Collected data:
________________________________________

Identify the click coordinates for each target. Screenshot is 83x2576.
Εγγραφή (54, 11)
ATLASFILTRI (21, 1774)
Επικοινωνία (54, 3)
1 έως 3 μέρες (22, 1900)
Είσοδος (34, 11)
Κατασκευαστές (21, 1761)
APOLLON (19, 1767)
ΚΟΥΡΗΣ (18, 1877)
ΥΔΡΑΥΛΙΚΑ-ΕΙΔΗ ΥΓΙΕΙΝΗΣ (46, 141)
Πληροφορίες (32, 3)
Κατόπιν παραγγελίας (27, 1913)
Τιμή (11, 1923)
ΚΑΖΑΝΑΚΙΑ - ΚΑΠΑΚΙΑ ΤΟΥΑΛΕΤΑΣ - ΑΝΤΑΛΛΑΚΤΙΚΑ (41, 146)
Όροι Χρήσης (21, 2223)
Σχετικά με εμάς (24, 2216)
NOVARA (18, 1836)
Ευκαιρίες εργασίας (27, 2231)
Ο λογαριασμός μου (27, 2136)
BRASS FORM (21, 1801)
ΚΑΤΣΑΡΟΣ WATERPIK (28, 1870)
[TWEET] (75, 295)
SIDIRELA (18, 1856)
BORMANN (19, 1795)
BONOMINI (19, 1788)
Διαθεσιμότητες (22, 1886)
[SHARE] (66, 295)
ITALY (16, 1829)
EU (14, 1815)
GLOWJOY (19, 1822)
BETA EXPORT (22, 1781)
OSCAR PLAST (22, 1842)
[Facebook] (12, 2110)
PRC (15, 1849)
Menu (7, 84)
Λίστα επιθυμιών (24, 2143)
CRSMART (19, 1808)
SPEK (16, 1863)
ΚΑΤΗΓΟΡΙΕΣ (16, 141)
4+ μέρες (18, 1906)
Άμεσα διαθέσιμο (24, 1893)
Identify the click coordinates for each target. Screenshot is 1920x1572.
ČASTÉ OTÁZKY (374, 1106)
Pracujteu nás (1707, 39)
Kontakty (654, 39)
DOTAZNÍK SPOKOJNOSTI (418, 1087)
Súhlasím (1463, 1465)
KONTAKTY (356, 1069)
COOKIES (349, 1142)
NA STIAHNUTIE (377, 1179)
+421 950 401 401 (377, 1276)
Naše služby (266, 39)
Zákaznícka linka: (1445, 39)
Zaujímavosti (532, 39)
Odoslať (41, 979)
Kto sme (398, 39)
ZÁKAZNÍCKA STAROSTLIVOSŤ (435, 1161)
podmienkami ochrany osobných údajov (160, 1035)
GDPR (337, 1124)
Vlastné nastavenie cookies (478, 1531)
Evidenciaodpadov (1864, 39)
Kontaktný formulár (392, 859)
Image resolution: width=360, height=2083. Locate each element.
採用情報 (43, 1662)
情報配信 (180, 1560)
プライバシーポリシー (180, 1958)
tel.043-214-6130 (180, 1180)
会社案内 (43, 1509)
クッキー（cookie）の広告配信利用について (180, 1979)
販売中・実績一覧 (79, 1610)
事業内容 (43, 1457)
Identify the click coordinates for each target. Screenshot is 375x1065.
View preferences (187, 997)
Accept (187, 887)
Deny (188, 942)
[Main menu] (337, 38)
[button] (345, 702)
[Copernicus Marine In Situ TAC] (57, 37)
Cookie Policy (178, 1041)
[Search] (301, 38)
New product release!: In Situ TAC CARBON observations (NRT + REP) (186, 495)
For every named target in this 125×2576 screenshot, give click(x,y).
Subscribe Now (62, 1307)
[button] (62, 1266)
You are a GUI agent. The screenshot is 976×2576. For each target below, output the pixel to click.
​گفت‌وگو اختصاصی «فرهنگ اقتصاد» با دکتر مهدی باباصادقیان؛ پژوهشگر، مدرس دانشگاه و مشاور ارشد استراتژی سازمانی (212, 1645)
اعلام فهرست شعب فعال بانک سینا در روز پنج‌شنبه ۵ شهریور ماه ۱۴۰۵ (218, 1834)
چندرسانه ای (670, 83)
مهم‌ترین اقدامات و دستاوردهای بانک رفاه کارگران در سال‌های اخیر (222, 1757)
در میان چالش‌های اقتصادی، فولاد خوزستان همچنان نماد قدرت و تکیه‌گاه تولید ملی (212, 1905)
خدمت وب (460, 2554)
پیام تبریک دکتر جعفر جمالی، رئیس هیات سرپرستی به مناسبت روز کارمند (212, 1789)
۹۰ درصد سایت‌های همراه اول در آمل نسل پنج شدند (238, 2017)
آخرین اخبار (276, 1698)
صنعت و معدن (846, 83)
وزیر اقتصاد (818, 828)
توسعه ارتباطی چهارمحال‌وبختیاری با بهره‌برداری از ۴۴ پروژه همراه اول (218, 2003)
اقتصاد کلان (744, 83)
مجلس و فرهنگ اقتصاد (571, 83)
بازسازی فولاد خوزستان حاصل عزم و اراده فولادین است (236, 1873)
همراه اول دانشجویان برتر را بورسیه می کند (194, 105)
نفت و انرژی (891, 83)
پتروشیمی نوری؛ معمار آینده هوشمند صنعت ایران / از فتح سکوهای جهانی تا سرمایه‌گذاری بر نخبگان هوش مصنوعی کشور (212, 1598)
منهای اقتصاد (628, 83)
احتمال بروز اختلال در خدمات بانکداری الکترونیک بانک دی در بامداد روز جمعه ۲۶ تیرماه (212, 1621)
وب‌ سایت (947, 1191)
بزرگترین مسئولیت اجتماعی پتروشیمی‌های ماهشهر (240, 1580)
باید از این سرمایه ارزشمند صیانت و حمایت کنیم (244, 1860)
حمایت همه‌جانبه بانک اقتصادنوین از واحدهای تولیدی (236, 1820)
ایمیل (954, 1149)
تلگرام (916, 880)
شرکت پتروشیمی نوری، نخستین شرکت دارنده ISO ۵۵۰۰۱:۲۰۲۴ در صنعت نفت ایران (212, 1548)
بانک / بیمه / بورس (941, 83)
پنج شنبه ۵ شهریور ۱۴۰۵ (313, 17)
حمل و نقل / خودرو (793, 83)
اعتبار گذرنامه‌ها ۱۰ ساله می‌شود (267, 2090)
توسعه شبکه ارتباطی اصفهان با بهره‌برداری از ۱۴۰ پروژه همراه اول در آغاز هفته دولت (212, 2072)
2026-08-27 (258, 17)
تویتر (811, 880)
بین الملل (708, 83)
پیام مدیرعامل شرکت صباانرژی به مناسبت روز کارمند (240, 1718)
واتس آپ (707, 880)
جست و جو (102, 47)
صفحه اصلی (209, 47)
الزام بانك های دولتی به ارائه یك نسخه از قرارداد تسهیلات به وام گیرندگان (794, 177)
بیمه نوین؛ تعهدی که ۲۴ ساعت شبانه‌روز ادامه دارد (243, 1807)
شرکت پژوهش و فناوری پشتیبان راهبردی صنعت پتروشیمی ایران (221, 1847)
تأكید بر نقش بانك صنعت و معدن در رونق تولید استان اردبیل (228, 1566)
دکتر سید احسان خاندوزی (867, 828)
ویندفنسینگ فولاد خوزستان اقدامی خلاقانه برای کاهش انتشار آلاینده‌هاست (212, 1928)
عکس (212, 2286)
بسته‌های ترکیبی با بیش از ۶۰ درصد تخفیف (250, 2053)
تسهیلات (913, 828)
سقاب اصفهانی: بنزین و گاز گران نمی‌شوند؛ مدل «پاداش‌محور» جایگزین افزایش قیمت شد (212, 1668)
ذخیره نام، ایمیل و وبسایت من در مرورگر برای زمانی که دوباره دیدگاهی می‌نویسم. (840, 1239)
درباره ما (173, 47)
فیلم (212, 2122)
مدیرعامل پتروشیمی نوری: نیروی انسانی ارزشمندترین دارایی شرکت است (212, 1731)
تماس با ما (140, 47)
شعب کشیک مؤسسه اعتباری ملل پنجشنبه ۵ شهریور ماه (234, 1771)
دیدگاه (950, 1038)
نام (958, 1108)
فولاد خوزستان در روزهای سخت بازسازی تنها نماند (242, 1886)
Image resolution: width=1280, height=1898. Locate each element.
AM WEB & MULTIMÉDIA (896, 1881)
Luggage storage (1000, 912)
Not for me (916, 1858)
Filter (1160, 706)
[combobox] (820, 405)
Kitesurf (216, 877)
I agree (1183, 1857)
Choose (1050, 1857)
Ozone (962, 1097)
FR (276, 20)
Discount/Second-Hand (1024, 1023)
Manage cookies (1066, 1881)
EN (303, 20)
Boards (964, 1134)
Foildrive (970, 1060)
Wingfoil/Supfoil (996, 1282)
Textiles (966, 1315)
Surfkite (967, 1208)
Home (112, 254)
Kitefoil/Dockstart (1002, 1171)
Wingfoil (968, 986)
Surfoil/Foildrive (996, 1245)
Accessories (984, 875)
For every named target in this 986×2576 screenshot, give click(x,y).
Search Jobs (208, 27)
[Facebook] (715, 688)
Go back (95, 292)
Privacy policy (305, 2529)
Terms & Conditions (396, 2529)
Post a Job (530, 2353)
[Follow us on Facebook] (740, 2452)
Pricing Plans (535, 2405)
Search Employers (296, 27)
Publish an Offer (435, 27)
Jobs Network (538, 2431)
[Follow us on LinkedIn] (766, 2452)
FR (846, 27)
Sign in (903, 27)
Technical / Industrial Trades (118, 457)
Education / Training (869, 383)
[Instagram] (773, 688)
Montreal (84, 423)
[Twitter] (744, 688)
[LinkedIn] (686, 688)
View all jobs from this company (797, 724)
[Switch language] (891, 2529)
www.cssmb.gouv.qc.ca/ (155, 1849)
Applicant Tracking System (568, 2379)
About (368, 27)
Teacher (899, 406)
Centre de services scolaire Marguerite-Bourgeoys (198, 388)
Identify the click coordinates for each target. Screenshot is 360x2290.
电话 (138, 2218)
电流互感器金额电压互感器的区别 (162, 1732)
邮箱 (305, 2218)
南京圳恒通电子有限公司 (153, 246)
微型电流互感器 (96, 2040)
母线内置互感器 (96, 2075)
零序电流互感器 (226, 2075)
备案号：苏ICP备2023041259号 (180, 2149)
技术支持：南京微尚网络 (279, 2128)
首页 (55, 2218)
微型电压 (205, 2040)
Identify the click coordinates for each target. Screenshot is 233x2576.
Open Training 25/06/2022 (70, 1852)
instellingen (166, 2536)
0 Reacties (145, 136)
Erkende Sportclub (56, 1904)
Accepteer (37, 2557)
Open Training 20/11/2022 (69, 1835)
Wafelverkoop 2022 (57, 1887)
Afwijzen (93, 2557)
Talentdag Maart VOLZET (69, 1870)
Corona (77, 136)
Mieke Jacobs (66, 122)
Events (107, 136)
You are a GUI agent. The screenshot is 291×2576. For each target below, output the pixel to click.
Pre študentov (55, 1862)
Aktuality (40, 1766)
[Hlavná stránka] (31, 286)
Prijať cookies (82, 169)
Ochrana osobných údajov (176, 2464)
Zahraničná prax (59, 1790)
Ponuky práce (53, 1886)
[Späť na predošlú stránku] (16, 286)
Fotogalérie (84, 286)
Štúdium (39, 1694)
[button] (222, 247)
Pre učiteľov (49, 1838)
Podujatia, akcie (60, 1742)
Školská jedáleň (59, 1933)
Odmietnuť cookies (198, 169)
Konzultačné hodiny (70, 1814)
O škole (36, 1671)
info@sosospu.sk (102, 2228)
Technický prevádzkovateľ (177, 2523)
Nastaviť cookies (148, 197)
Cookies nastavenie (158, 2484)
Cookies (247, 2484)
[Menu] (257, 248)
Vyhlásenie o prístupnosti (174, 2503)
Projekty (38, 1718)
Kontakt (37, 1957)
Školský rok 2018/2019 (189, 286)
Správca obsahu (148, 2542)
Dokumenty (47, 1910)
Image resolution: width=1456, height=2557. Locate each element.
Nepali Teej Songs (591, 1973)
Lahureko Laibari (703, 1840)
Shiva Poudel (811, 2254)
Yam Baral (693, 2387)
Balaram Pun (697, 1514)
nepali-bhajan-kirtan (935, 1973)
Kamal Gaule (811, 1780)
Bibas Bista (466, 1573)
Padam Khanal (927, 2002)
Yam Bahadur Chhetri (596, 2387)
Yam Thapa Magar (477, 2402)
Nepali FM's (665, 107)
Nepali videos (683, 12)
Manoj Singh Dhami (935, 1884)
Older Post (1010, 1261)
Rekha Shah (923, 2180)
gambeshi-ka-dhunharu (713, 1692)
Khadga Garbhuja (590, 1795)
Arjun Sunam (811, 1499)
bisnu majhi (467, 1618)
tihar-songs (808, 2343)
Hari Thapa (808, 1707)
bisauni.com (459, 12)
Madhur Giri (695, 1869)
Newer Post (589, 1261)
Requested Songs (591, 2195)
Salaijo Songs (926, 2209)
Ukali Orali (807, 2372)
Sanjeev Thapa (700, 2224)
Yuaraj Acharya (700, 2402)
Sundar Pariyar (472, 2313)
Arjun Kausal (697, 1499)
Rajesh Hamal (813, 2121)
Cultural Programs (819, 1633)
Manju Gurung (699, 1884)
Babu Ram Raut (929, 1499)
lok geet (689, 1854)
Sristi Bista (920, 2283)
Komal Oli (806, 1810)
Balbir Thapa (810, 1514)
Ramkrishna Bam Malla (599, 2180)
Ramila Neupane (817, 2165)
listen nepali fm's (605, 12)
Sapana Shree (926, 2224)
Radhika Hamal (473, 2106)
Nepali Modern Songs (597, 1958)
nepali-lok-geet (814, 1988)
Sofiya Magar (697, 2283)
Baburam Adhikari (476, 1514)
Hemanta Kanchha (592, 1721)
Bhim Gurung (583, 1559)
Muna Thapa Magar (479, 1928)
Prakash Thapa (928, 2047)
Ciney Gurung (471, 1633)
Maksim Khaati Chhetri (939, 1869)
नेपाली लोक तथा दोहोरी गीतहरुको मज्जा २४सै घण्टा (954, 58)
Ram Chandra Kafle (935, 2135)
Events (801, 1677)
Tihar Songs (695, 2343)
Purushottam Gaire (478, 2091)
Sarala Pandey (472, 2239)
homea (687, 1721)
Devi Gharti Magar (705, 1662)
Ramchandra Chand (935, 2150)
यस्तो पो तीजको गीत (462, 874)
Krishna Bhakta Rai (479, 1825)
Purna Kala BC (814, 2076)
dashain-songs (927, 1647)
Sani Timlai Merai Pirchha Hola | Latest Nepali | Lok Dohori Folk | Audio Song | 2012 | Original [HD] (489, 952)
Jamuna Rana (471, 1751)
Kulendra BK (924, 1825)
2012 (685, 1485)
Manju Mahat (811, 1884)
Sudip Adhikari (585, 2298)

________________________________________

-- Aim of the task --
Only one stretch of the entries above is wanted: the lines from the one containing "首页 (55, 2218)" through the one containing "[Hlavná stránka] (31, 286)". Please reproduce it exactly.

-- Written solution --
首页 (55, 2218)
微型电压 (205, 2040)
Identify the click coordinates for each target. Screenshot is 233x2576.
Open Training 25/06/2022 (70, 1852)
instellingen (166, 2536)
0 Reacties (145, 136)
Erkende Sportclub (56, 1904)
Accepteer (37, 2557)
Open Training 20/11/2022 (69, 1835)
Wafelverkoop 2022 (57, 1887)
Afwijzen (93, 2557)
Talentdag Maart VOLZET (69, 1870)
Corona (77, 136)
Mieke Jacobs (66, 122)
Events (107, 136)
You are a GUI agent. The screenshot is 291×2576. For each target below, output the pixel to click.
Pre študentov (55, 1862)
Aktuality (40, 1766)
[Hlavná stránka] (31, 286)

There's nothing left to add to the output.